# 09 sentra dies in drive



## harris58 (Feb 4, 2019)

i have a 09 sentra 2.0,it will idle and rev up in park or neutral,when i put it in drive it will not rev up,it tries to take off but just tries to die.tried to get it to take off in drive for 30 minutes or so.finally gave up and shut it off,now it won't start,will not hit using starting fluid,i scanned for codes and it is showing p0113,i bought some map cleaner and cleaned the map sensor,put a new air filter in .still no start,the positive battery terminal was lose and i cleaned it and tightened it up.i just think it was strange that it would idle and rev up in park and neutral.and when put in drive it would only go about ten feet.tried it over and over.then shut it off.
any help would be greatly appreciated
harris38


----------



## harris58 (Feb 4, 2019)

*09 sentra will idle and rev up.put it in drive*



harris58 said:


> i have a 09 sentra 2.0,it will idle and rev up in park or neutral,when i put it in drive it will not rev up,it tries to take off but just tries to die.tried to get it to take off in drive for 30 minutes or so.finally gave up and shut it off,now it won't start,will not hit using starting fluid,i scanned for codes and it is showing p0113,i bought some map cleaner and cleaned the map sensor,put a new air filter in .still no start,the positive battery terminal was lose and i cleaned it and tightened it up.i just think it was strange that it would idle and rev up in park and neutral.and when put in drive it would only go about ten feet.tried it over and over.then shut it off.
> any help would be greatly appreciated
> harris38


also replaced the crankshaft position sensor.


----------



## rogoman (Dec 16, 2004)

The P0113 code is set because the intake air temperature (IAT) sensor that's built-into mass air flow sensor has a problem. Here are possible causes:
• Bad harness or connectors.
(Intake air temperature sensor circuit is open or shorted.)
• Bad intake air temperature sensor.

The IAT problem should not prevent starting the engine. At this point you'll have to determine if there's an ignition or fuel delivery problem:

* Testing fuel delivery:
An easy way to test the fuel pump and filter is to disconnect the fuel hose from the top of the fuel filter and insert a long length of spare hose into the top of the fuel filter with the other end draped over the fender going into a catch can placed on the ground. Now turn the ignition key to the run position but DO NOT START THE ENGINE. You should see fuel going into the can at a good rate for several seconds.

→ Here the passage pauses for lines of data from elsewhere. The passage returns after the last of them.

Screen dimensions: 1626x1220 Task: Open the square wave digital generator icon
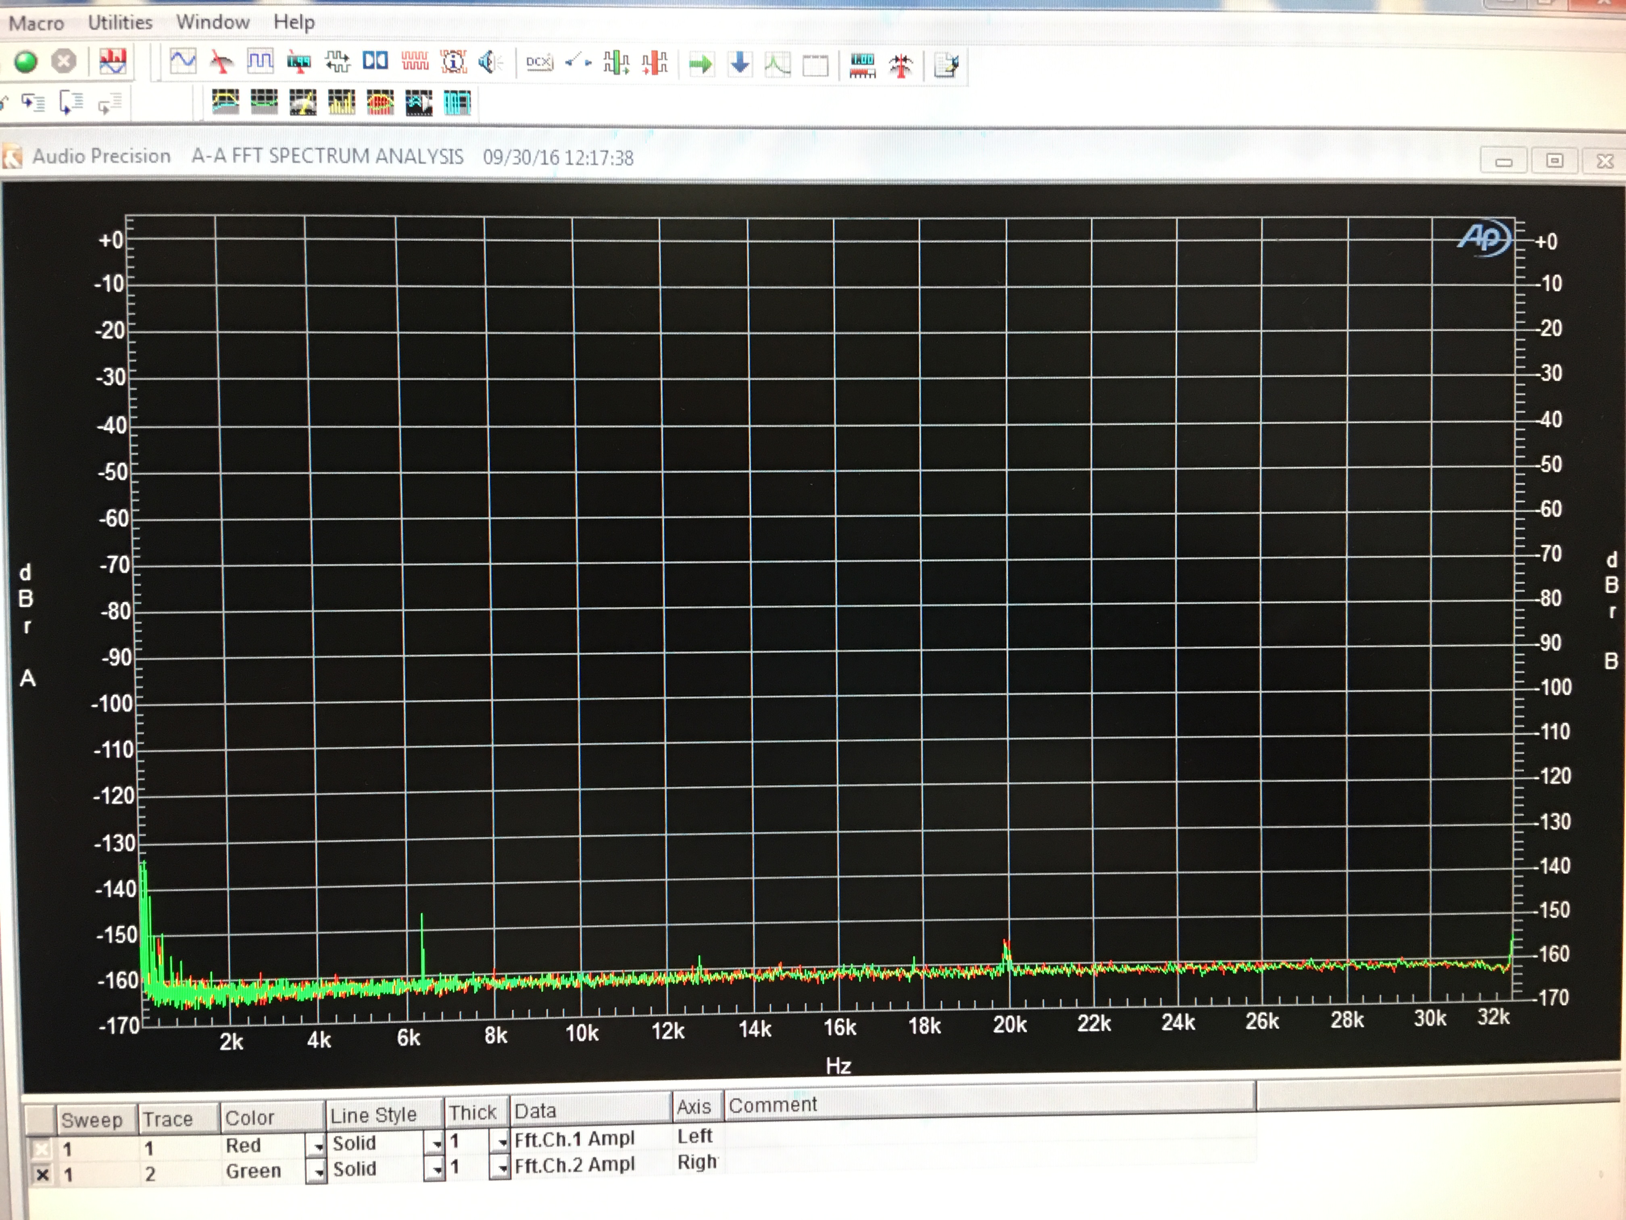(x=259, y=61)
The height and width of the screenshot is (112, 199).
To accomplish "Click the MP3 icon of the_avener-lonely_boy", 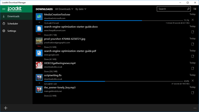I will click(39, 90).
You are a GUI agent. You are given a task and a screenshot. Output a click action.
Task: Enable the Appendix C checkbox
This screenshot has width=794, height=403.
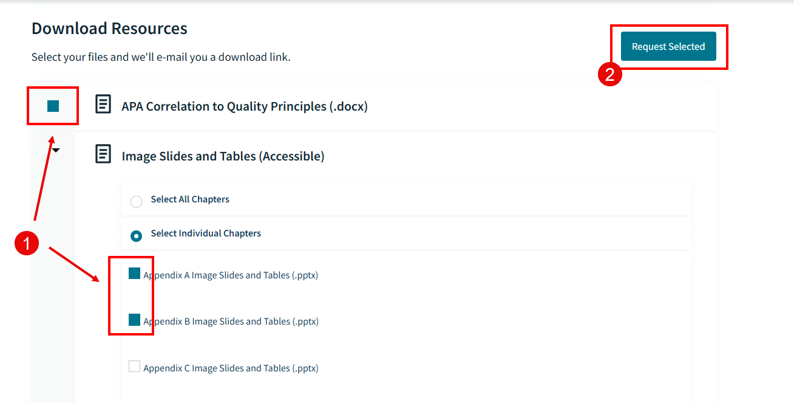(134, 367)
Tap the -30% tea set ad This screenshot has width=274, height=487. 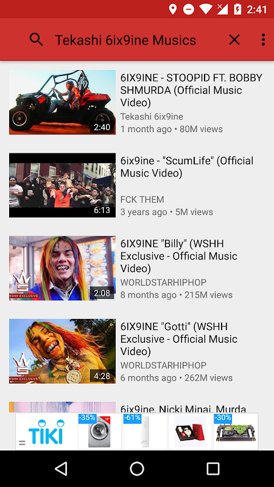236,432
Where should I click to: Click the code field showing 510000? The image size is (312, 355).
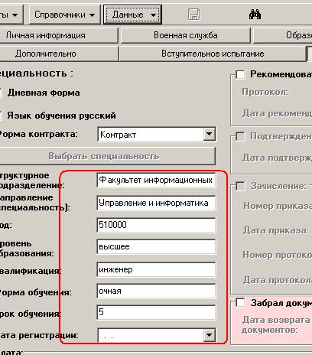156,225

Tee-in a temporary fuel pressure gauge at the output side of the fuel filter. The reading at idle should be 51 psi.
If the engine is unable to start, turn the ignition key to the run position but DO NOT TRY TO START THE ENGINE. The fuel pressure reading should be around 51 psi which would be a static reading. If you're not getting a reading or if it's very low, then the fuel filter may be plugged up or the fuel pump is bad.

The fuel injectors may not be firing. This can be tested with a "noid" light probe for each injector harness connector.

* Testing ignition:
Pull several coil packs to test; use a spare spark plug in the coil pack to test; ground the plug base with a jumper wire to the engine block; see if you're getting a spark while trying to start the engine. 

* The cam timing may be incorrect:
Check for a broken chain guide. The chain assembly may have skipped some teeth.


----------



## harris58 (Feb 4, 2019)

*09 sentra dies*

thanks for your reply,the car is getting fuel,not sure how much i took the fuel line apart close to where it goes into fuel regulator,but need to check how much pressure i am getting,,what get me is the way it done before i finally shut it off,it would rev to WOT in park or neutral,when i would put it in drive it would pull out but it acted like it wasn't getting fuel or it wouldn't take fuel.so i need to pick up a pressure gauge,and see how much psi.i have.then check to see if it is firing.still puzzled as to the way it ran before i gave up and shut it off.i post when i get a psi fuel reading ,and spark if any..

thank you very much 
harris58


----------